If these researchers are right, pharmaceutical drugs do indeed kill the third-highest number of Americans each year, especially once stripped away from the broad category of “unintentional injury.”

Surviving Pharmaceutical Drug Injuries

The harm prescription and non-prescription medicine can pose isn’t always fatal. For too many patients, though, this harm isn’t minor or temporary, either. Some victims of pharmaceutical drug injuries are left with life-altering disabilities.

Although there’s nowhere to turn for complete data on disabilities arising out of pharmaceutical injuries, we can glean some insights from looking at various pieces of data.

The World Health Organization reported in 2017 that approximately 1.3 million people are injured by medication errors in the U.S. each year.

A report from the National Alliance of Professional Psychology Providers referenced an estimated number of non-fatal injuries from Adverse Drug Events: 650,000.

We can conclude that the number of people who survive pharmaceutical drug injuries is considerably higher than the number of fatalities, potentially in the range of millions. Many of them will at least experience some degree of short-term disability. For others, there’s nothing temporary about the consequences of pharmaceutical drug injury. Survivors of drug injuries may suffer from life-altering disabilities such as brain damage, blindness, deafness, and quadriplegia.

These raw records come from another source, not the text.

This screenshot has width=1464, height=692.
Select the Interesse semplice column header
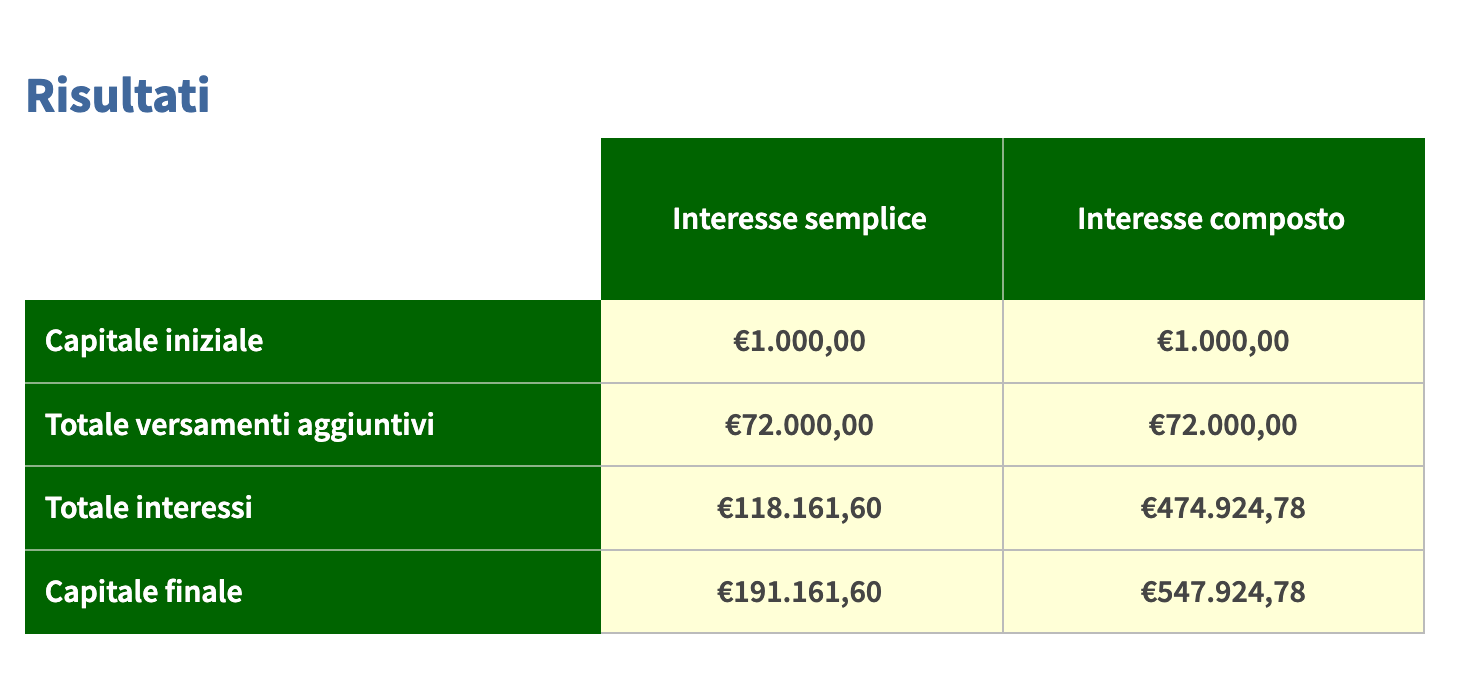pos(802,219)
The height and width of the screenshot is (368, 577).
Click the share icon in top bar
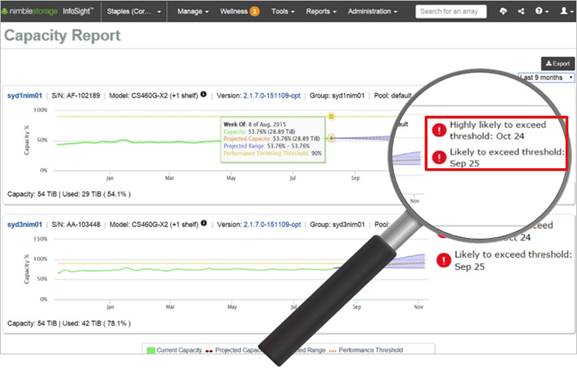click(x=521, y=11)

The Cost of Pharmaceutical Drug Death and Injury

Money can’t replace a life lost or health and quality of life stolen. It can, however, provide a quantitative perspective from which to assess the impact of pharmaceutical drug deaths and injuries.

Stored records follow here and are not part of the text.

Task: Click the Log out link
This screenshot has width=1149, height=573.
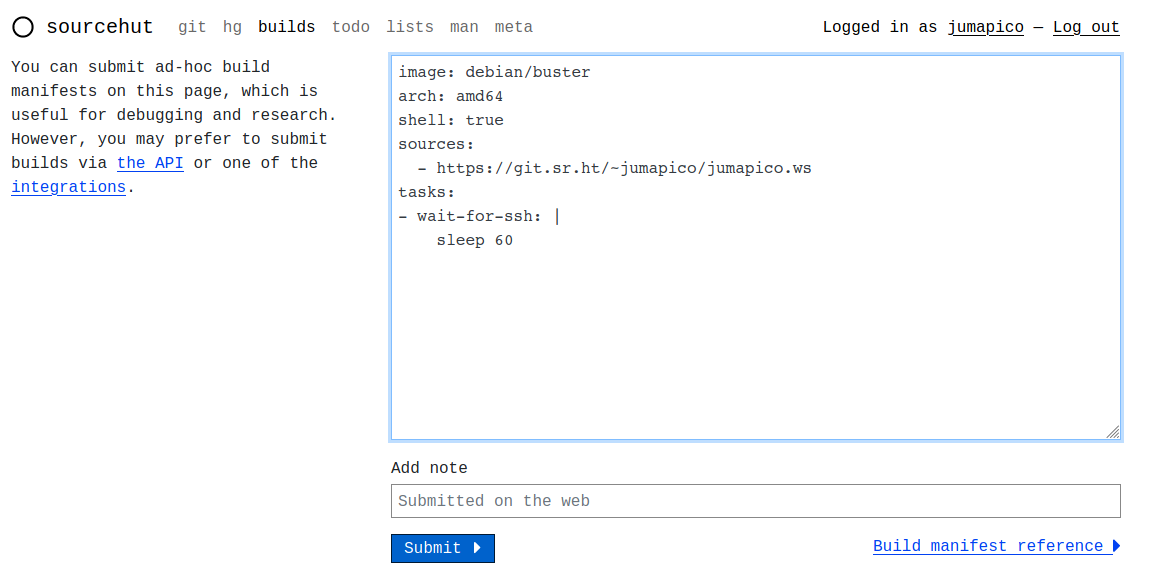Action: click(1086, 27)
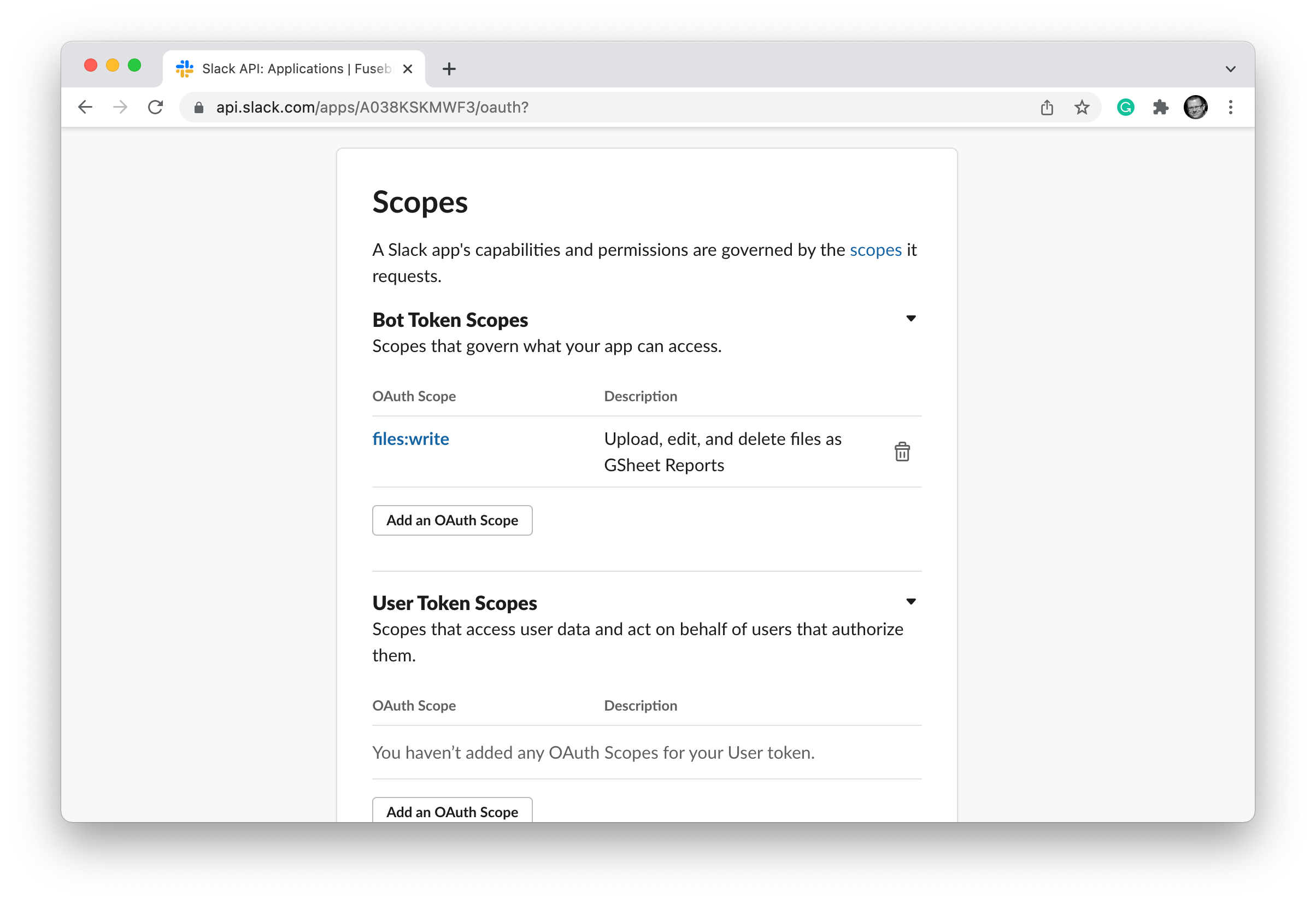Collapse the User Token Scopes section

[910, 602]
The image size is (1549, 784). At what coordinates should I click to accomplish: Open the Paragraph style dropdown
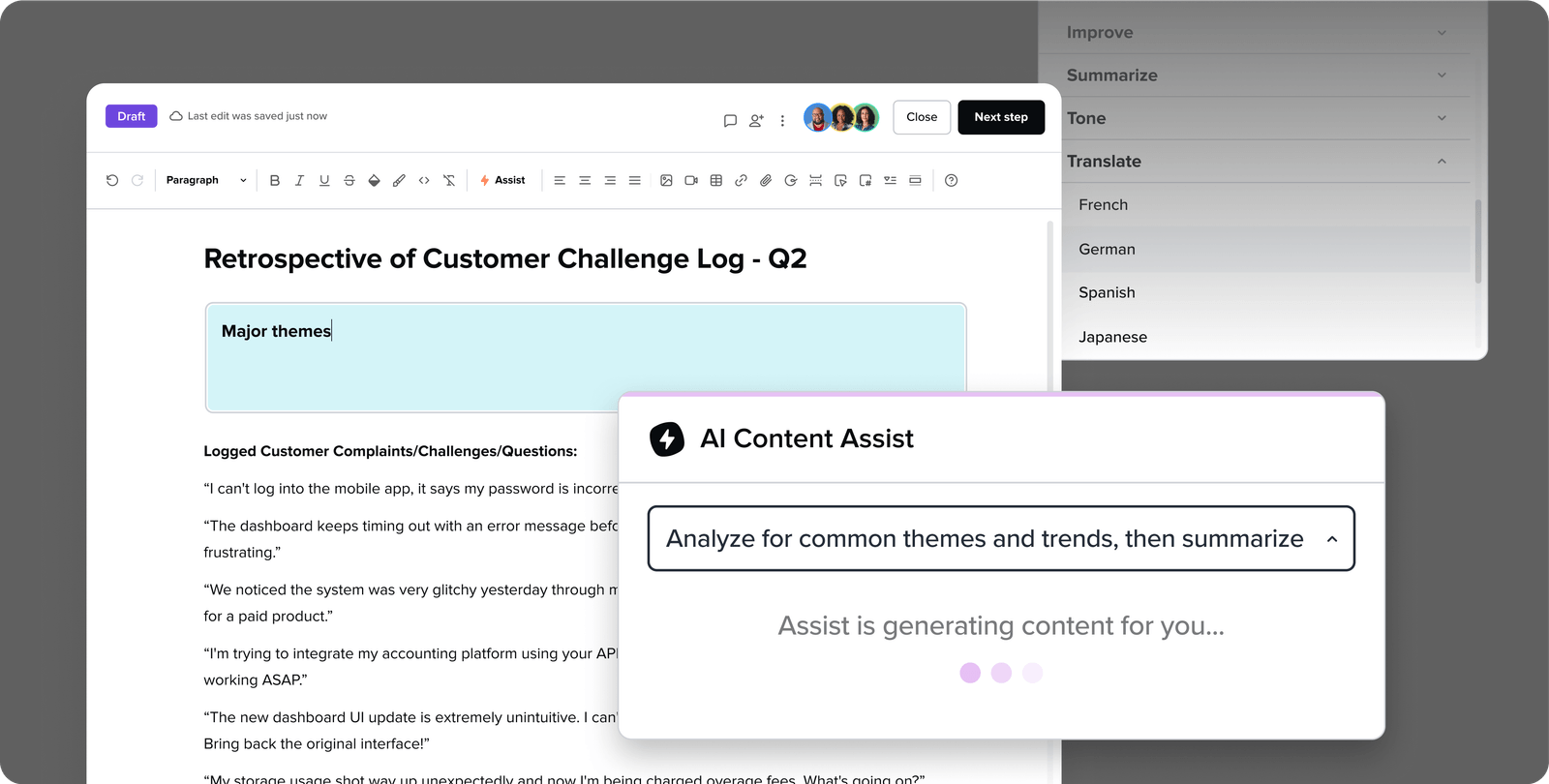tap(203, 180)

The Society of Actuaries reported that calculations of economic measurements of such phenomenon (specifically medical errors, rather than pharmaceutical injury and death generally) include factors like the following:

  • Direct increases in medical expenses (inpatient care, outpatient care, and prescription drugs)
  • Indirect costs related to mortality
  • Indirect costs related to lost income and productivity from non-fatal but disabling injuries

According to the NCHS data brief “Drug Overdose Deaths in the United States, 1999–2019,” the overdose death rate was highest among adults between the ages of 35 and 44. That means these deaths affected working-age people—many of whom were likely supporting families—who would otherwise have spent another two to three decades in the workforce. Based on the median annual salary reported for all occupations ($45,760 in 2021), that adds up to a minimum of nearly $1 million for each worker, even without any significant increases in pay rate over the years.

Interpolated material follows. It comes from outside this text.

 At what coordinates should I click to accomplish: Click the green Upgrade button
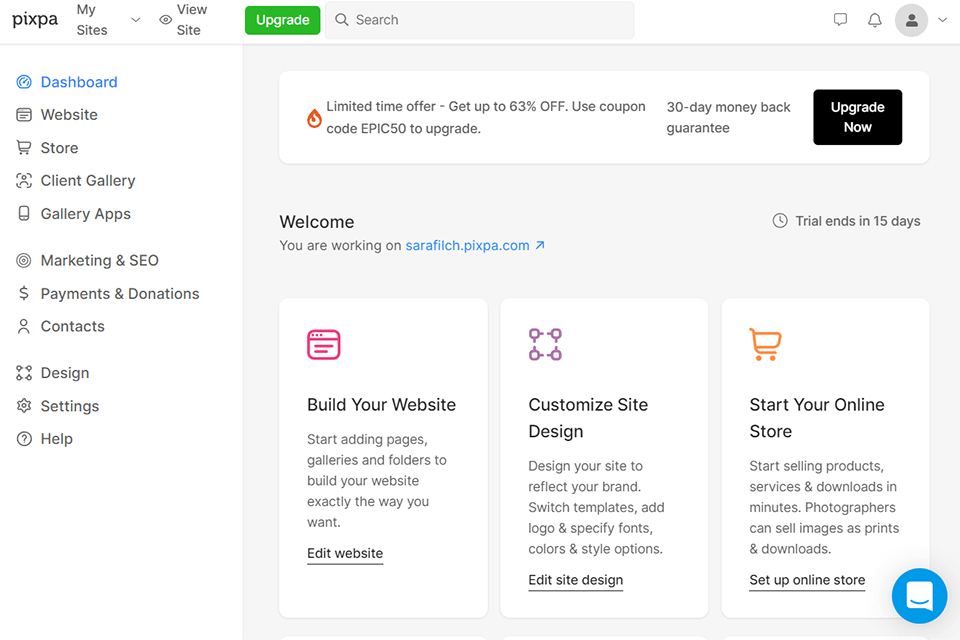pos(282,20)
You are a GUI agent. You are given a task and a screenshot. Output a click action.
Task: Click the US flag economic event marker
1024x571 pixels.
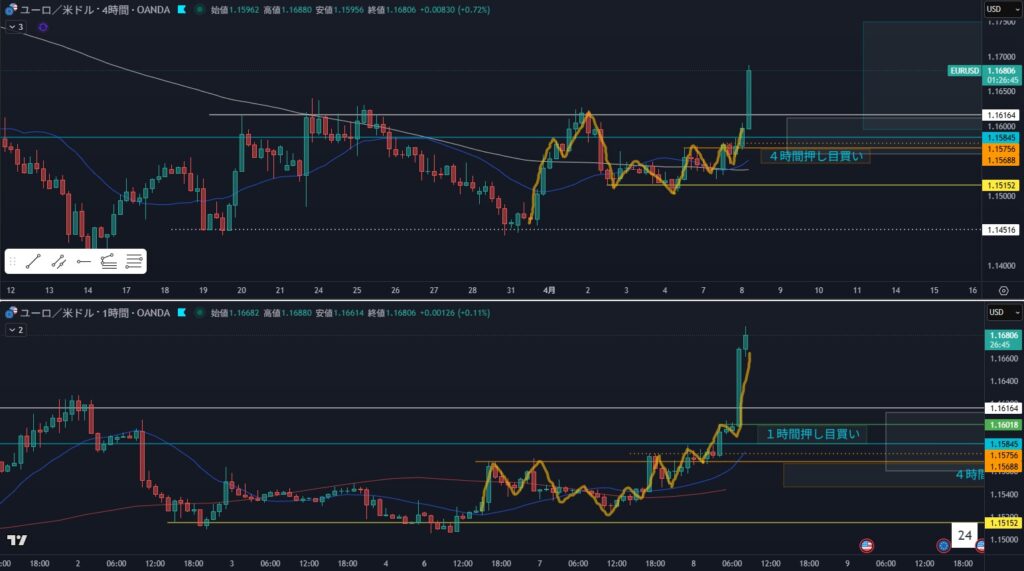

Next, let’s take into account medication errors. Globally, medication errors cost an estimated $42 billion annually, the World Health Organization (WHO) reported in 2022. This number may actually be too conservative an estimate, according to other organizations. The Organisation for Economic Co-operation and Development (OECD) instead puts this cost at more than $54 billion.

It’s safe to say that pharmaceutical drug harm contributes to tens of billions of dollars in economic costs in America.